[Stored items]

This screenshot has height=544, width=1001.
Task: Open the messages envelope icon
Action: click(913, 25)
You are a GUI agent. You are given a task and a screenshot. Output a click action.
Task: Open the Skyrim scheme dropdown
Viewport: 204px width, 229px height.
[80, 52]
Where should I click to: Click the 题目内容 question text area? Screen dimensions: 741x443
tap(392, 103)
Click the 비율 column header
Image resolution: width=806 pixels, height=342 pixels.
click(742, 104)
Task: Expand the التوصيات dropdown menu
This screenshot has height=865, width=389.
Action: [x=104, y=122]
---
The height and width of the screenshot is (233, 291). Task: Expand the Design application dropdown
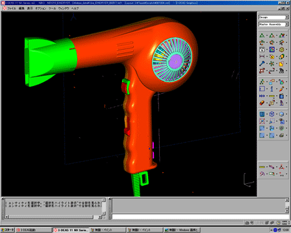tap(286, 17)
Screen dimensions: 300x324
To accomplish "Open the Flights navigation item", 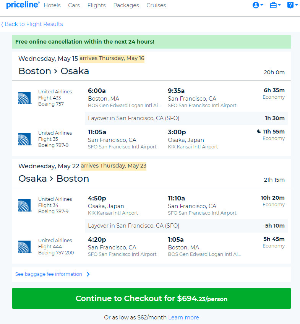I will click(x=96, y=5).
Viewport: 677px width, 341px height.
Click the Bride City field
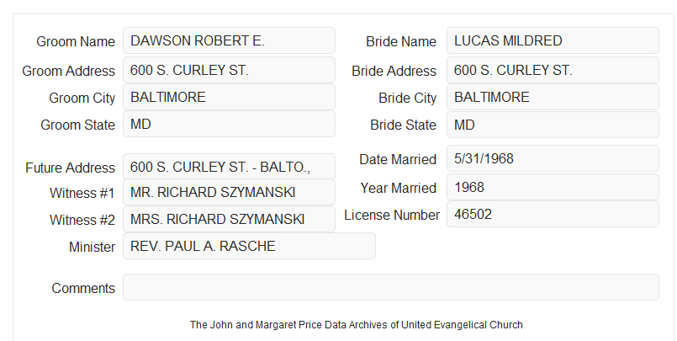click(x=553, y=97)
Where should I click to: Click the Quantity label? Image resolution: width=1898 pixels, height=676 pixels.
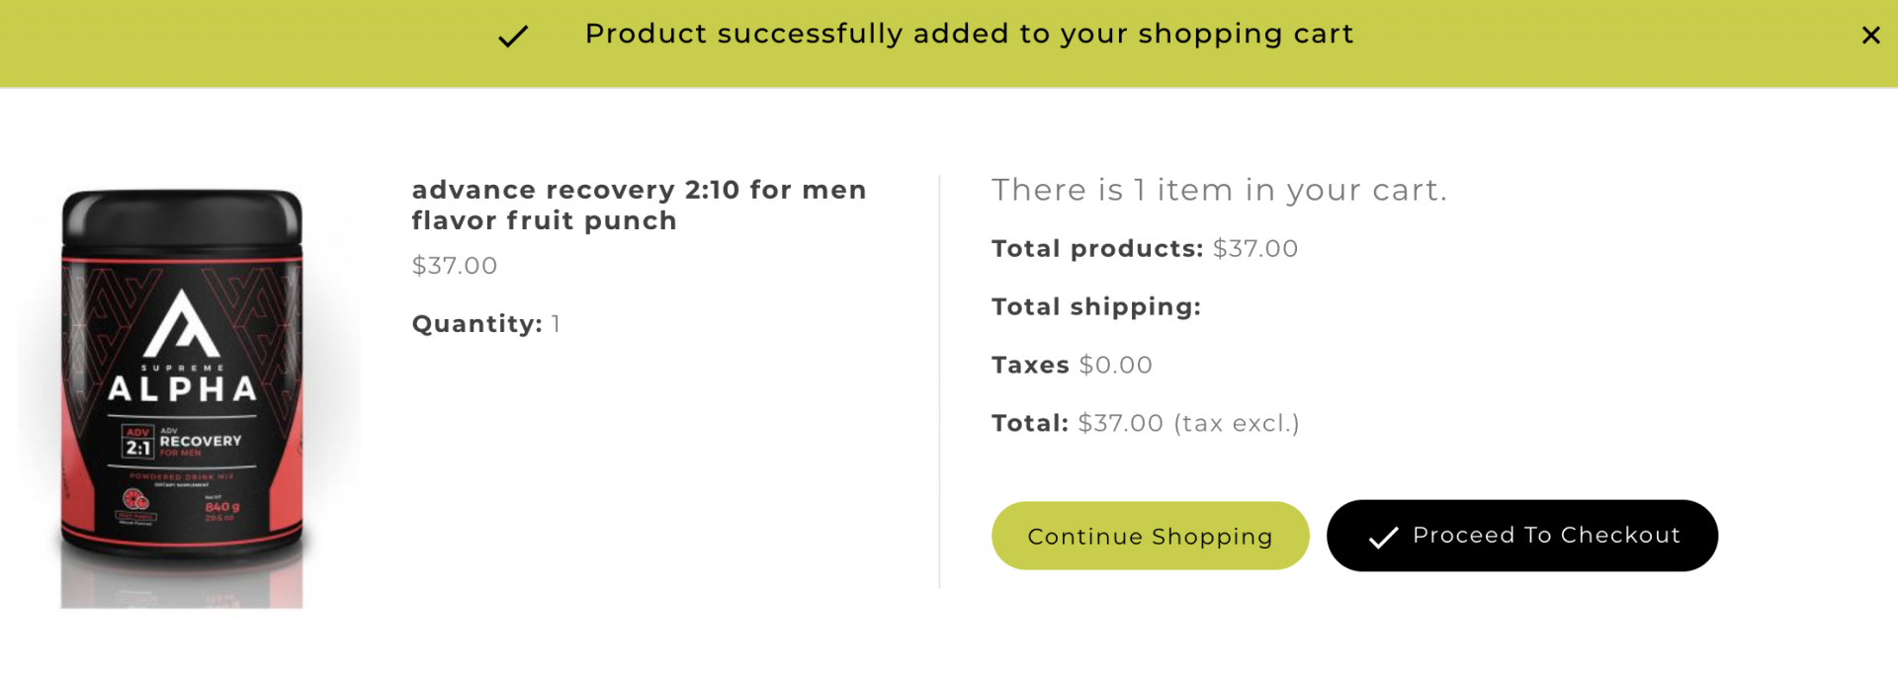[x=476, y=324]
--
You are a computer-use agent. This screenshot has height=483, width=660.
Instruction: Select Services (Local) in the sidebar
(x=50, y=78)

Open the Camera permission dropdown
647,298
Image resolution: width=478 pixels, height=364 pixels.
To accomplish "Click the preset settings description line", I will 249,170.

#### Task goal:
Using the records above, copy each line that contains "agent".

#### Exercise answer:
You are a GUI agent. You are given a task and a screenshot. Output a click action.
You are a computer-use agent. This screenshot has height=483, width=660.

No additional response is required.